Curious what the Pixel 4's Soli radar system "sees" when you wave your hand over it to skip tracks or reach for your phone as it automatically turns on? Turns out, the image it forms is surprisingly undetailed, with "no distinguishable images of a person’s body or face" generated. It's all about detecting motion with finely-tuned machine learning models, and the abstract picture it paints is pretty blurry.
Google detailed some of the technical inner workings of Soli's radar-based technology in a blog post earlier today. Engineers comfortable talking about superposition and frequency modulation will find it a good read, but the short version is that Soli doesn't really "see" in the traditional sense at all. It's not just using radar to make some kind of photo, even if Google was able to make the examples you see just below. However, they do help us visualize how it works a bit better.
The "image" that the Pixel 4's Soli radar "sees."
In all the images above, distance is demonstrated from closer to further as you go from top to bottom, with the strength of the signal received mapped to brightness. The left animation demonstrates a body walking toward the phone, the middle shows an arm reaching for it, and the right shows a person swiping over it — like the Motion Sense gesture for moving between tracks, we assume. As you can see, its resolution isn't fine enough to make out many details at all, though it can tell two things with some accuracy: Object/body presence and motion. And, it turns out, that's enough.

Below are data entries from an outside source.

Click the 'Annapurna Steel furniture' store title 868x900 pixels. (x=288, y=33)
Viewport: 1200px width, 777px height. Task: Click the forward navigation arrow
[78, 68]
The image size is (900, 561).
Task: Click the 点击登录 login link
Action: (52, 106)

Now, your Pixel 4 doesn't see precisely "see" these kinds of images when trying to determine if you're switching between tracks, but it does process a signal of the type that was used to generate these images, feeding it to a machine learning model to filter it out and ultimately determine when to act. That's because it's one thing for your phone to wake when you reach for it or swipe to skip tracks with intent, but that wouldn't be of as much value if it couldn't also make a distinction between those actions and the myriad ways it might be accidentally triggered, and that means Google has to use some of that machine learning it uses for everything these days.
Google trained a model with millions of gestures that were recorded from thousands of volunteers, allowing it to better learn how different people performed the sorts of gestures it needed to detect. To fight false positives and accidental triggers, Google further trained it to make a distinction based on things observed from hundreds of hours of "background radar" recordings of generic, unintended gestures performed near the phone. The result is a model that's become surprisingly good. In fact, Soli can even filter out interference generated by the phone itself, like movement/vibration produced by the speakers if playing music.
When you're detecting motion, vibrations from audio "look" like this.
Over half a decade, Google was able to shrink the hardware that powers Soli from the dimensions of a desktop computer to the comparatively small forehead in the Pixel 4, reducing size and power consumption until it could fit and work in a phone, all so it can wake up when you reach for it or skip tracks when you fling your hand.
Even if you aren't a fan of Google's hardware, it's pretty cool to geek out on how this stuff works.